Wherever you are, if you are watching this, do me a favor. The next time you are in Washington, D.C., take a taxi some evening to the Department of Justice. Stand outside, and look up at that building shining against the starry night. Look at the sign outside- "The United States Department of Justice." Think of the heroes who have served there, and the battles fought. Think of the late nights, the brave decisions, the hard work of advancing and protecting our democracy that has been done in those halls. Think about how that all makes you feel.

Then think about this statement:

The Department of Justice is bound by the President's legal determinations.

If you don't feel a difference from what you were feeling a moment ago, well, congratulations - there is probably a job for you in the Bush administration.
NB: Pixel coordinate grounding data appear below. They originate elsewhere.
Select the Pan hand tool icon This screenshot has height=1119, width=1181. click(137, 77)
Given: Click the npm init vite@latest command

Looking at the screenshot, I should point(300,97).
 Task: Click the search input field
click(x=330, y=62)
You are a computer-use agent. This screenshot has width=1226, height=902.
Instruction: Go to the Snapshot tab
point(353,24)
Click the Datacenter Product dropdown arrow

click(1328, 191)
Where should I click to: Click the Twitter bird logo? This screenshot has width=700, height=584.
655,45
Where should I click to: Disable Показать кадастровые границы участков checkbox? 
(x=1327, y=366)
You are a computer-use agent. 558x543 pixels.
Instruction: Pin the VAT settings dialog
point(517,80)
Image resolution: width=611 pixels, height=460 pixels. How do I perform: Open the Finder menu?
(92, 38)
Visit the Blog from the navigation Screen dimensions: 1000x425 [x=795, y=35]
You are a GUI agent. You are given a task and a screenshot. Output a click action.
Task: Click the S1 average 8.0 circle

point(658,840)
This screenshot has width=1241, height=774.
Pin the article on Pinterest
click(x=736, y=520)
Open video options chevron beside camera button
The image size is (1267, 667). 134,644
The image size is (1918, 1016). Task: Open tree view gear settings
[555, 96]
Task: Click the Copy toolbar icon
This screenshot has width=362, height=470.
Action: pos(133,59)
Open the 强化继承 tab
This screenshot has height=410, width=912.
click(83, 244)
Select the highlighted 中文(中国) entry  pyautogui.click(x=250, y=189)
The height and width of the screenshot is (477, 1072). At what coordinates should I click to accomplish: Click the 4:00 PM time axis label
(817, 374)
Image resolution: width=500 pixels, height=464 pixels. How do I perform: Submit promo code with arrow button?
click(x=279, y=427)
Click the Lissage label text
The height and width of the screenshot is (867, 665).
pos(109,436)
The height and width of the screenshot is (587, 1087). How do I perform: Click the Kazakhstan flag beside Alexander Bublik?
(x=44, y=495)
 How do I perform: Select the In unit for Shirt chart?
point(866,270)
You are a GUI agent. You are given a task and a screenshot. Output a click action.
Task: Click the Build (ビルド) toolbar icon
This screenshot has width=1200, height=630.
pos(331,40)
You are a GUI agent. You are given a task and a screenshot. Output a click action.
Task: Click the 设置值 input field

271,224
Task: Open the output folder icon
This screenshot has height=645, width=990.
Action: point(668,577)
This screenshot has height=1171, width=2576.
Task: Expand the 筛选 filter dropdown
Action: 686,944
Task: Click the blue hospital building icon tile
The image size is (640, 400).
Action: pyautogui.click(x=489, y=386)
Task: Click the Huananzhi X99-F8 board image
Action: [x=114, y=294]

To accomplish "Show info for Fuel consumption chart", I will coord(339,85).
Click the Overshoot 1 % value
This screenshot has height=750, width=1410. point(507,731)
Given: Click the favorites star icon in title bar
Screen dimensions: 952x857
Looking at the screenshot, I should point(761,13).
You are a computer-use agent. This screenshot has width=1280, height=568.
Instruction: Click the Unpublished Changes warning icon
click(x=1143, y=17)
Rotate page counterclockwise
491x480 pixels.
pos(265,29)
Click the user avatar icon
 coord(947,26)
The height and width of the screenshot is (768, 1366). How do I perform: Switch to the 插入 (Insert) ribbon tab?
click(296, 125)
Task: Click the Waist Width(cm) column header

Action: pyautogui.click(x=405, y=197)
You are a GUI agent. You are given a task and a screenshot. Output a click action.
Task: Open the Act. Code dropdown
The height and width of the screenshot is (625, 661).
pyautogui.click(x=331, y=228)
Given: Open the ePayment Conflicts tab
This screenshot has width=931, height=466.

Consider the sad irony that this theory was crafted in that very building, by the George W. Bush Office of Legal Counsel.

In a nutshell, these three Bush administration legal propositions boil down to this:

"I don't have to follow my own rules, and I don't have to tell you when I'm breaking them."
"I get to determine what my own powers are."
"The Department of Justice doesn't tell me what the law is, I tell the Department of Justice what the law is."
When the Congress of the United States is willing to roll over for an unprincipled President, this is where you end up. We should not even be having this discussion. But here we are. I implore my colleagues: reject these feverish legal theories. I understand political loyalty, trust me, I do. But let us also be loyal to this great institution we serve in the legislative branch of our government. Let us also be loyal to the Constitution we took an oath to defend, from enemies foreign and domestic. And let us be loyal to the American people who live each day under our Constitution's principles and protections.

We simply cannot put the authority to wiretap Americans, whenever they step outside America's boundaries, under the exclusive control and supervision of the executive branch. We do not allow it when Americans are here at home; we should not allow it when they travel abroad. The principles of congressional legislation and oversight, and of judicial approval and review, are simple and longstanding. Americans deserve this protection wherever on God's green earth they may travel.